El día de su cumpleaños había recibido tantos mensajes deseándole un feliz día que llegó un momento en el que se preguntó:
-¿Y por qué no? Mi mujer ya me ha felicitado a la mañana antes de irse al pueblo con los niños a casa de sus padres. Tengo toda la casa libre para mí, para prepararme la comida que más me gusta y beber una cerveza detrás de otra sin que nadie me regañe. También podré leer y escuchar música a mi antojo sin que nadie me moleste, incluso me puedo permitir ver en el canal de pago esas películas que mi mujer nunca quiere ver porque dicen que son un rollo sin saber incluso de qué van. Puede que hasta me trague un documental. Y qué decir de ir por casa como me dé la gana, en gayumbos, con el plumero metido en el culo si hiciera falta. No es que esa sea precisamente mi idea de la felicidad, pero algo ya se le parece.

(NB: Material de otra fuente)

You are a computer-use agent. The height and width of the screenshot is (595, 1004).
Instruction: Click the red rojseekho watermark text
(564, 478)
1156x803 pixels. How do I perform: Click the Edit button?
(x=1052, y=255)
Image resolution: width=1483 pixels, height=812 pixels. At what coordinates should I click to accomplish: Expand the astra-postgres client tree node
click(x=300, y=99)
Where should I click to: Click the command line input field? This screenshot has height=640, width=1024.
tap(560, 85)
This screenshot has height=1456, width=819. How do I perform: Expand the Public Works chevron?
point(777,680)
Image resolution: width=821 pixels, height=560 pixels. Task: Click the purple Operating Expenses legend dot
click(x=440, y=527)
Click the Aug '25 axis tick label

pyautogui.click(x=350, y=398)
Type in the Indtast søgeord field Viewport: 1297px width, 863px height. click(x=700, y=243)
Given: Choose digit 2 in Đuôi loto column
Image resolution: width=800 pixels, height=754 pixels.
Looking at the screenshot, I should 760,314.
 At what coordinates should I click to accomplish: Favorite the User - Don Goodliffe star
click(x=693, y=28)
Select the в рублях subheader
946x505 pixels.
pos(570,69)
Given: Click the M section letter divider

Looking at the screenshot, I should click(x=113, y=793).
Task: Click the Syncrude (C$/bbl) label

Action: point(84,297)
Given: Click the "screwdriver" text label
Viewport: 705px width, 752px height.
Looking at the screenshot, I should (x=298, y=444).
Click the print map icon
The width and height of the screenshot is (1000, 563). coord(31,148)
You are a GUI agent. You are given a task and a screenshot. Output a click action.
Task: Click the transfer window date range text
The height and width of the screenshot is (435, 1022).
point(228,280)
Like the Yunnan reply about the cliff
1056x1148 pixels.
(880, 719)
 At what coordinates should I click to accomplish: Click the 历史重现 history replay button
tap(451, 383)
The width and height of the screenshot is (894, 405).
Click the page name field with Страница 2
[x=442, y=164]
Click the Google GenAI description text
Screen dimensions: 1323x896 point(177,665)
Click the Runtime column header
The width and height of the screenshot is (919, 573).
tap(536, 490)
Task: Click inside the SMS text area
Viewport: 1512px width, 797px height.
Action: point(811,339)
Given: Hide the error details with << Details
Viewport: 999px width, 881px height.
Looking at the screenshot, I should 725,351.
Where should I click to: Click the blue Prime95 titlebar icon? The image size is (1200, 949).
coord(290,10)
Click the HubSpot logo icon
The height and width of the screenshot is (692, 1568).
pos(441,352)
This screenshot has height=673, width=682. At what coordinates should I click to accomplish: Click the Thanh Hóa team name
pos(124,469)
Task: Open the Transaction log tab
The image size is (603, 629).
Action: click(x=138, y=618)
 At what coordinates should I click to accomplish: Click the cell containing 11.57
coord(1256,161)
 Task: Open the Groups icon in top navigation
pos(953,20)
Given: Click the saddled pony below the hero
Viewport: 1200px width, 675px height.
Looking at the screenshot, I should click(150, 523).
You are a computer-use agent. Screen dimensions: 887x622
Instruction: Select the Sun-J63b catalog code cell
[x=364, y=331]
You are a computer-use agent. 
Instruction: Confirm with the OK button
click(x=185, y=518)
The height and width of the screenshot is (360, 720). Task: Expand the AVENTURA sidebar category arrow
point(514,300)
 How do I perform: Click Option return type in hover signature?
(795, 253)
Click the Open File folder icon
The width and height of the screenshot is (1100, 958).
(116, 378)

Entonces marchó corriendo a casa y, cuando giró la llave de la puerta para entrar, descubrió que su mujer le había organizado una fiesta de cumpleaños sorpresa por todo lo alto, que incluso había invitado a sus suegros. Y claro, tuvo que sonreír; la felicidad a partir de los cuarenta se paga muy cara.
Y por supuesto que también tuvo que mostrarse muy agradecido.